Proof. Proof of (1). We say $M$ has affine locally finite injective dimension if $X$ has an open covering by affines $U = \mathop{\mathrm{Spec}}(A)$ such that the object of $D(A)$ corresponding to $M|_ U$ (Derived Categories of Schemes, Lemma 36.3.5) has finite injective dimension1. To prove the lemma we may replace $X$ by $U$, i.e., we may assume $X = \mathop{\mathrm{Spec}}(A)$ for some Noetherian ring $A$. Observe that $R\mathop{\mathcal{H}\! \mathit{om}}\nolimits (K, L)$ is in $D^+_{\textit{Coh}}(\mathcal{O}_ X)$ by Derived Categories of Schemes, Lemma 36.11.5. Moreover, the formation of the left and right hand side of the arrow commutes with the functor $D(A) \to D_\mathit{QCoh}(\mathcal{O}_ X)$ by Lemma 48.2.3 and Derived Categories of Schemes, Lemma 36.10.8 (to be sure this uses the assumptions on $K$, $L$, $M$ and what we just proved about $R\mathop{\mathcal{H}\! \mathit{om}}\nolimits (K, L)$). Then finally the arrow is an isomorphism by More on Algebra, Lemmas 15.98.1 part (2).

Proof of (2). We argue as above.

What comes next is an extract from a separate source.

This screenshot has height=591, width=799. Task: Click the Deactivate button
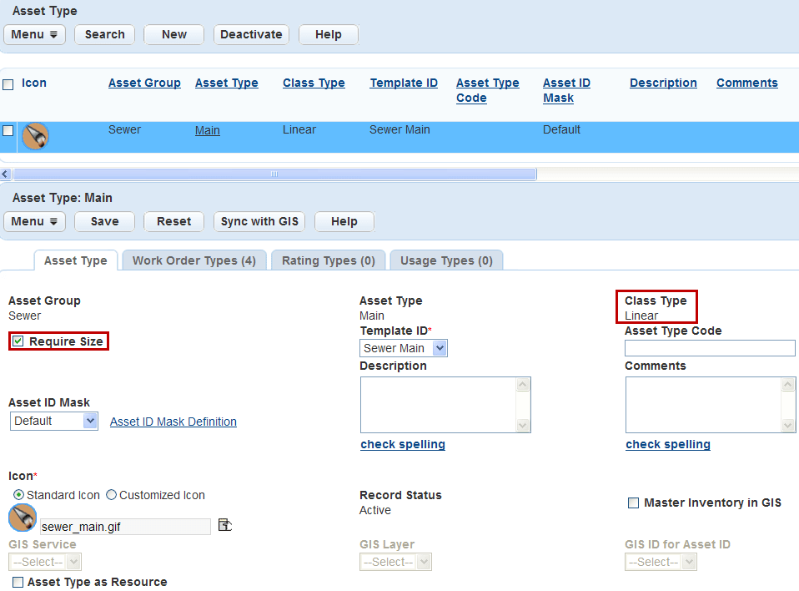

A small change is that here we get $R\mathop{\mathcal{H}\! \mathit{om}}\nolimits (K, L)$ in $D_{\textit{Coh}}(\mathcal{O}_ X)$ because affine locally (which is allowable by Lemma 48.2.3) we may appeal to Dualizing Complexes, Lemma 47.15.2. Then we finally conclude by More on Algebra, Lemma 15.98.2. $\square$

Lemma 48.2.5. Let $K$ be a dualizing complex on a locally Noetherian scheme $X$. Then $K$ is an object of $D_{\textit{Coh}}(\mathcal{O}_ X)$ and $D = R\mathop{\mathcal{H}\! \mathit{om}}\nolimits _{\mathcal{O}_ X}(-, K)$ induces an anti-equivalence

$D : D_{\textit{Coh}}(\mathcal{O}_ X) \longrightarrow D_{\textit{Coh}}(\mathcal{O}_ X)$

which comes equipped with a canonical isomorphism $\text{id} \to D \circ D$. If $X$ is quasi-compact, then $D$ exchanges $D^+_{\textit{Coh}}(\mathcal{O}_ X)$ and $D^-_{\textit{Coh}}(\mathcal{O}_ X)$ and induces an equivalence $D^ b_{\textit{Coh}}(\mathcal{O}_ X) \to D^ b_{\textit{Coh}}(\mathcal{O}_ X)$.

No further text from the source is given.